#### Source data
___

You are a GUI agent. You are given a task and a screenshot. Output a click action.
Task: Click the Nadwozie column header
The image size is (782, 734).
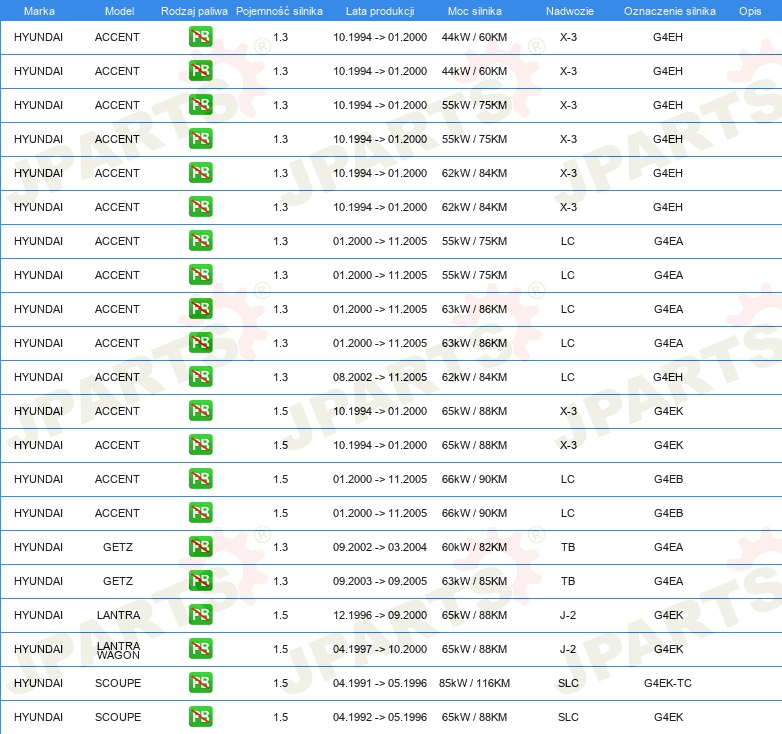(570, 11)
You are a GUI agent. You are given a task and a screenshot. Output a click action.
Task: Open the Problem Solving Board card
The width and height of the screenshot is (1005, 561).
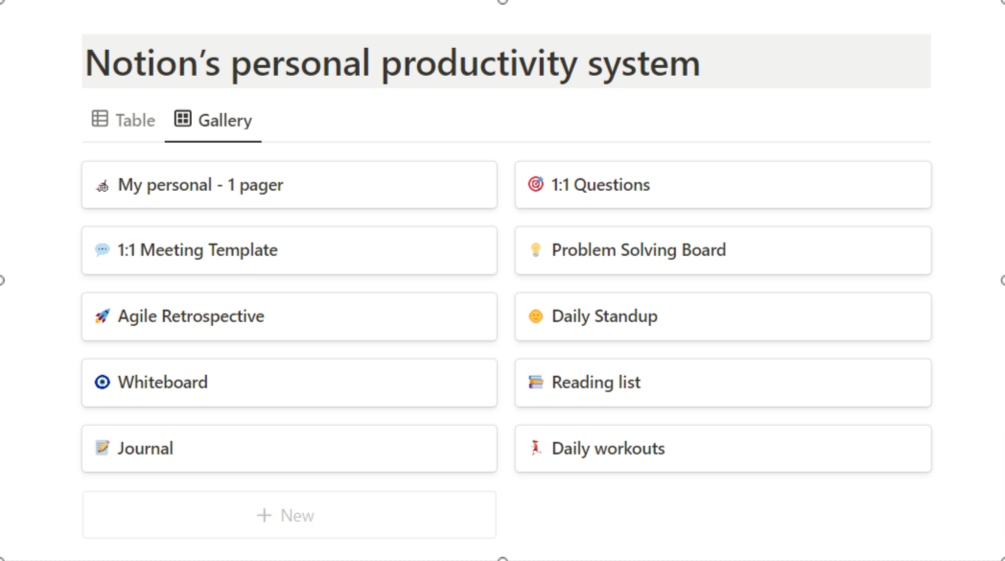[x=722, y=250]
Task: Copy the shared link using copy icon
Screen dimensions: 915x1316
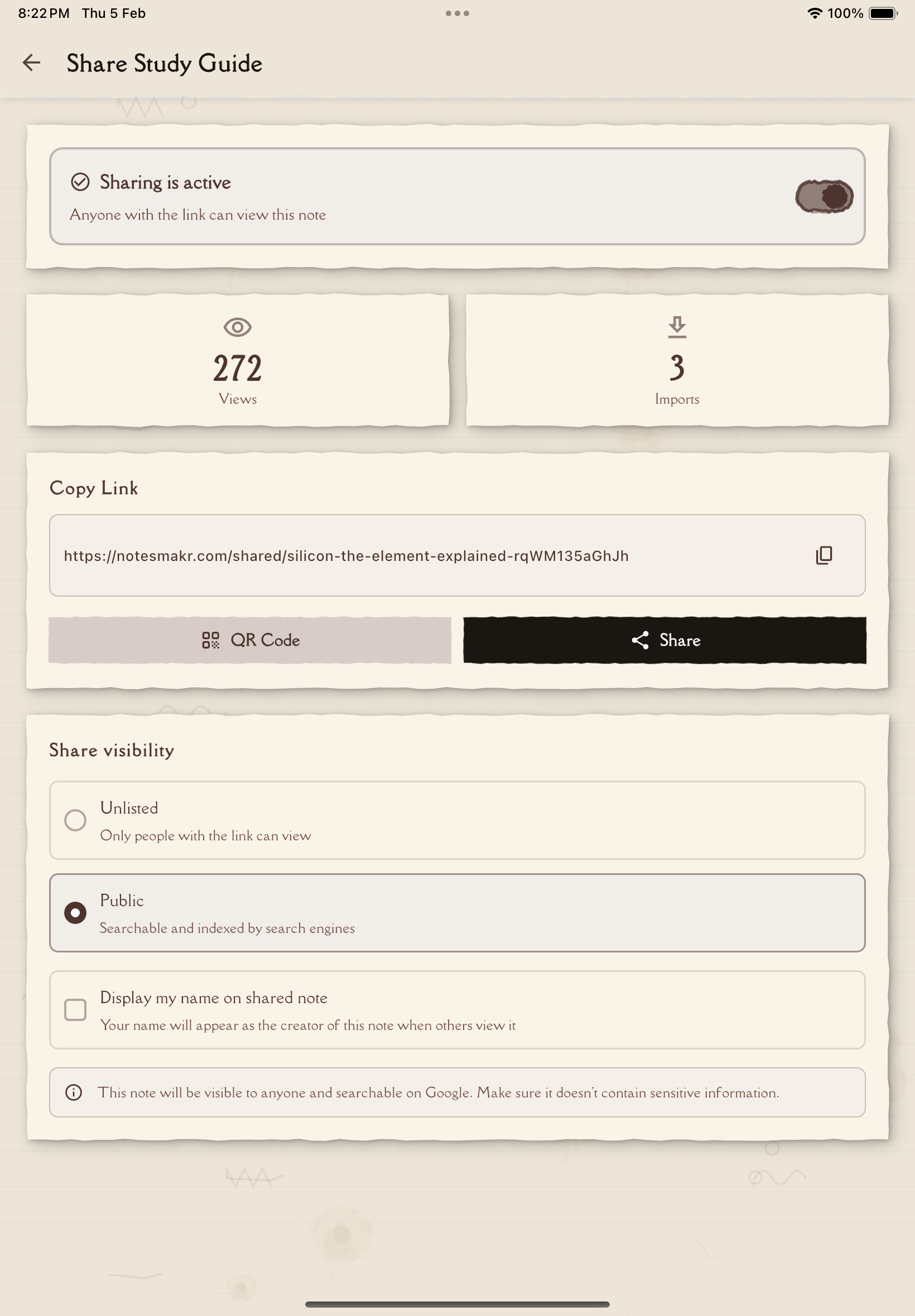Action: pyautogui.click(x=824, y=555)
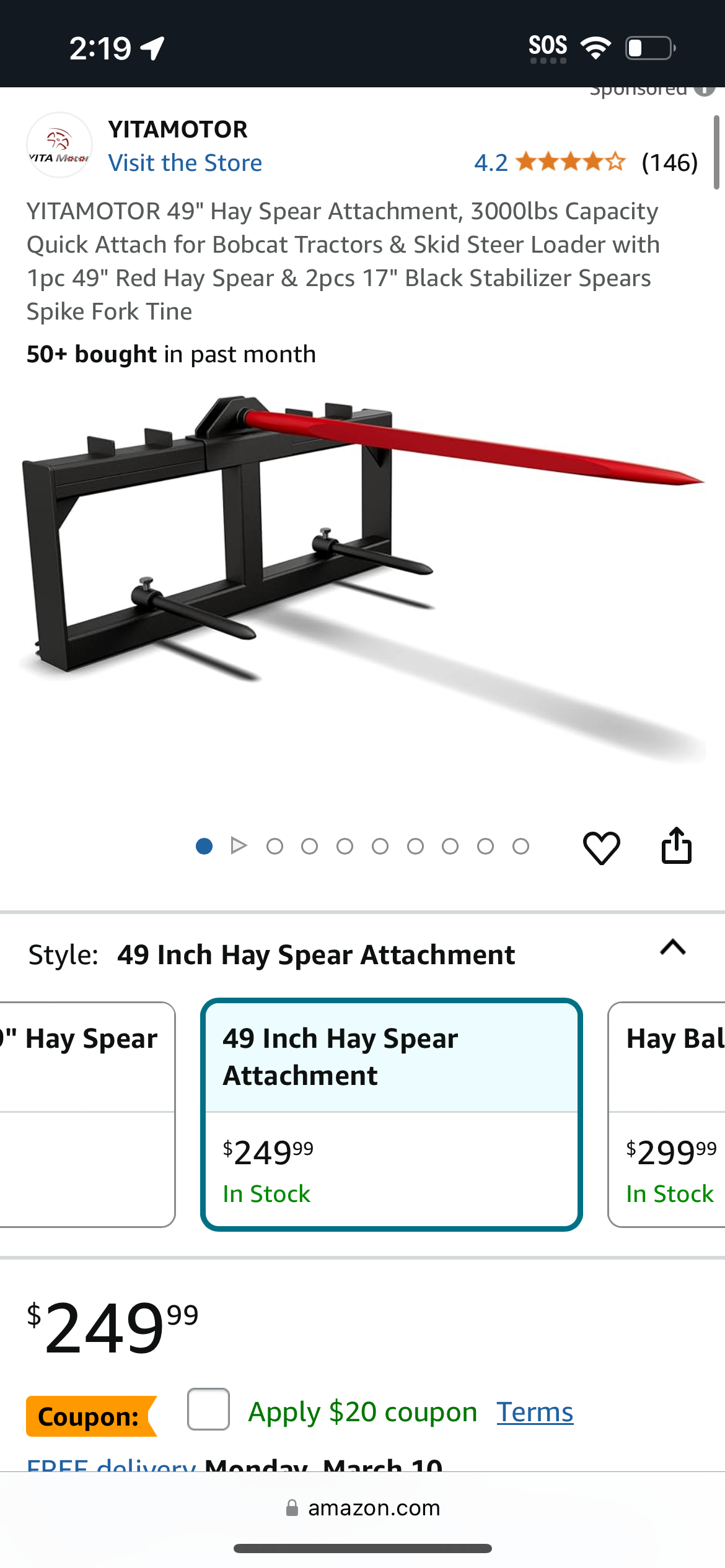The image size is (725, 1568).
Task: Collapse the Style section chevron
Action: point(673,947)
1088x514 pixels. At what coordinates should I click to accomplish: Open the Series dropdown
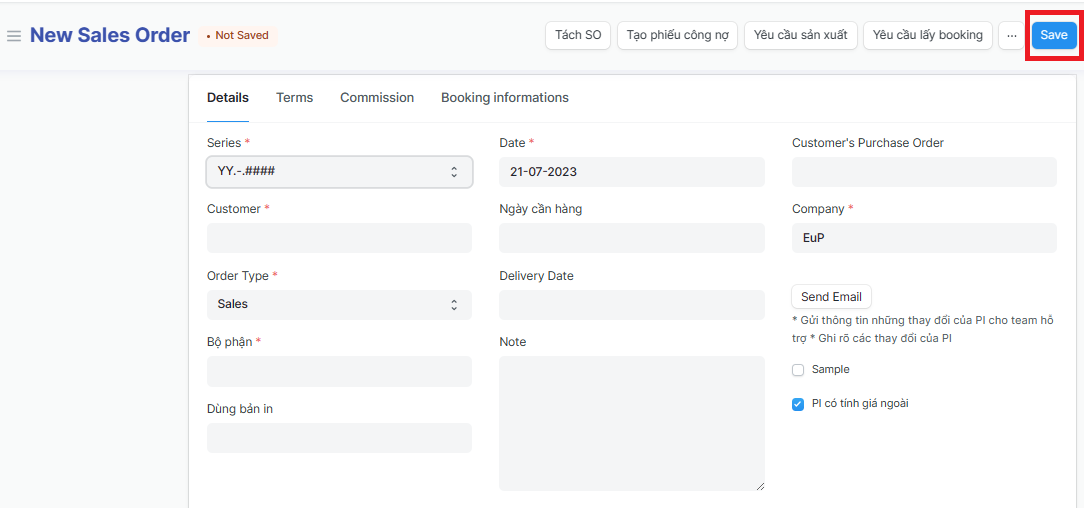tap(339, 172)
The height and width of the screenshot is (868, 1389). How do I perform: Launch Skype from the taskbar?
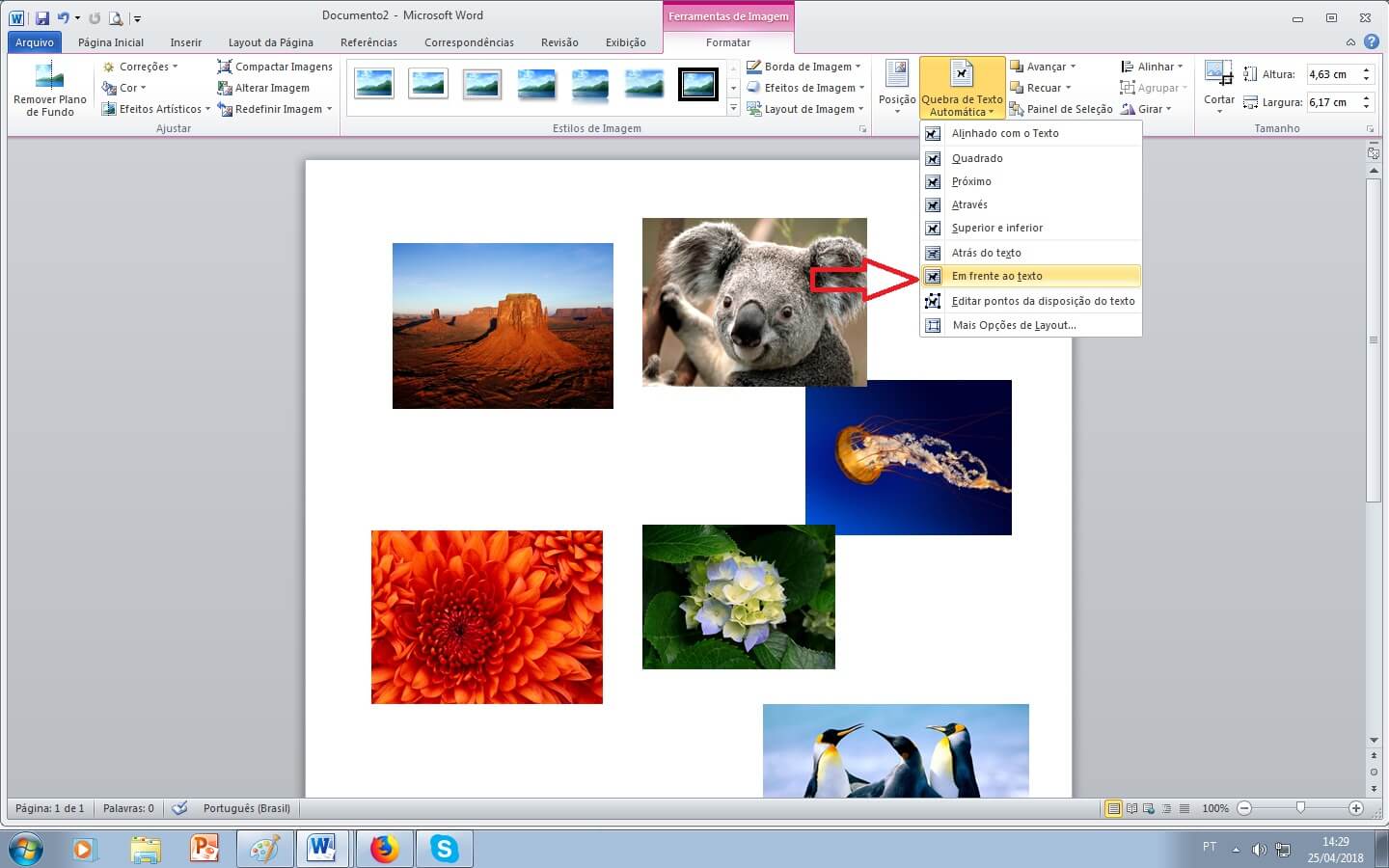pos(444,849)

___

#### Work task
Starting at the line that contains "Screen dimensions: 915x1316", write out every line through the end of the entries, both ends included, without any pictures.

#### Written solution
Screen dimensions: 915x1316
Action: pyautogui.click(x=824, y=555)
The image size is (725, 1568).
Task: Collapse the Style section chevron
Action: point(673,947)
1088x514 pixels. At what coordinates should I click to accomplish: Open the Series dropdown
tap(339, 172)
The height and width of the screenshot is (868, 1389). How do I perform: Launch Skype from the taskbar?
pos(444,849)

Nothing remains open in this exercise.